As noted in prior posts, Donald Trump's trip to Europe by all appearance focused on what the Soviet Union and now Russia have tried to accomplish for the last 72 years: breaking up the NATO alliance and making Russian aggression less likely to face a major military challenge. As noted previously, Germany has stated that given Trump's behavior, Europe needs to plan for its own future and not rely on a now unpredictable and unreliable America. It's little wonder that many Russians are believing that Trump is a Putin asset. Frankly, I am inclined to agree with them. A piece in New York Magazine looks at the pieces that go into the puzzle of viewing Trump as an agent of Putin and, if the picture is true, a traitor. Here are excerpts:
The most innocent explanations of Donald Trump’s shadowy relationship with Russia have grown increasingly fanciful, while the most paranoid interpretations have grown increasingly more plausible.
Indeed, in another one of dramatic juxtapositions that would have seemed ham-handed in a spy thriller, the latest scandalous revelations came out just as Trump could be seen carrying out what looks for all the world like his end of a pact with Moscow. If the president did have an objective on his trip to Europe — a premise that, it goes without saying, cannot be assumed — it was to crack up the American alliance with Western Europe. That happens to have been Russia’s primary diplomatic objective since the end of World War II. In Brussels, Trump refused to publicly affirm the Article 5 guarantee of the NATO charter — the foundation of the anti-Russian alliance, and the basis for Europe’s defense against Russian aggression. He directed his trademark wild diatribes against Germany, accusing it repeatedly of abusive trade relations, despite the fact that the United States does not have bilateral trade relations with that country. Amazingly, he kept up the abuse on Twitter after returning Stateside, while simultaneously defending Russia over its intervention in the American election.
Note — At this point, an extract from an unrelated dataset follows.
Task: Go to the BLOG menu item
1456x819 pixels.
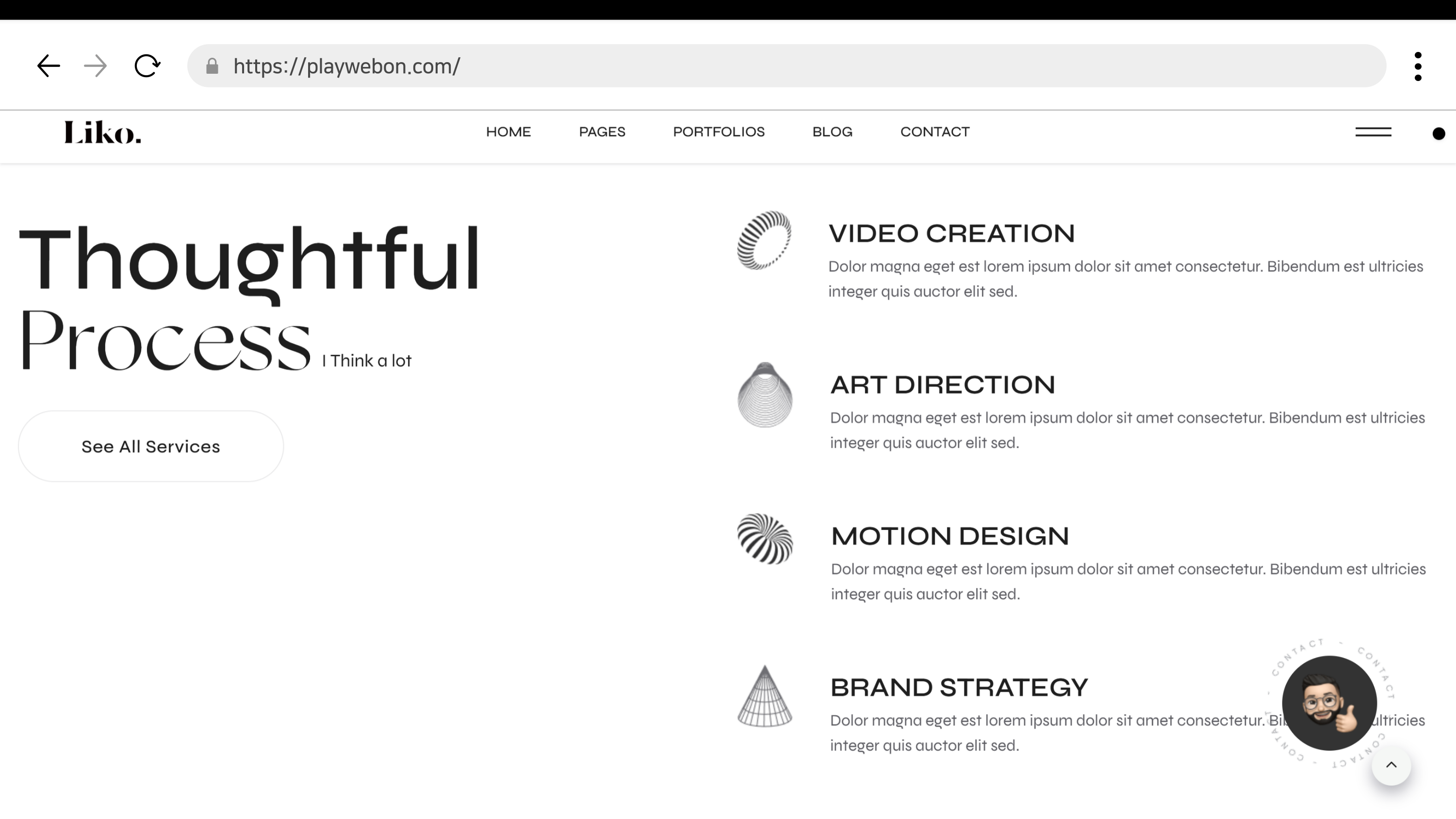Action: [x=832, y=132]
The White House’s account of Kushner’s back-channel talks with Russia, as Will Saletan shrewdly points out, does not square with what the administration has said in the past, or what Russia says now.
Trump is easily manipulated by flattery, and instinctively drawn toward autocrats. His obvious warmth and comfort with the Saudis, who feted him in their palaces in a pleasantly dissent-free atmosphere, dissent being a crime punishable by death, presented an obvious contrast to his discomfort with the democratic leadership of America’s allies. Perhaps his fondness for Putin, while at odds with what was once a consensus bipartisan opposition to Russian aggression, simply reflects Trump’s natural moral instincts rather than a secret deal.
Yet the sinister explanations remain plausible, too. And increasingly so. Here is one sentence from the Post’s Friday-night bombshell that is worth thinking over: “The Post was first alerted in mid-December to the meeting by an anonymous letter, which said, among other things, that Kushner had talked to Kislyak about setting up the communications channel.”
The Post got this tip, from a source purporting to be inside the Trump transition, in December. It took until Memorial Day weekend for the newspaper to authenticate it. The small aside — “among other things” — casually tells readers that this explosive story was just one allegation in the letter. There is more to come.
For myself, things are to a point where I will assume that Trump and a Russian asset until it is proven otherwise. Anyone who is innocent of such charges would not be acting as Trump has acted. Then, of course, there is the issue of his incessant lying. He does not deserve the benefit of the doubt - nor does anyone in his administration.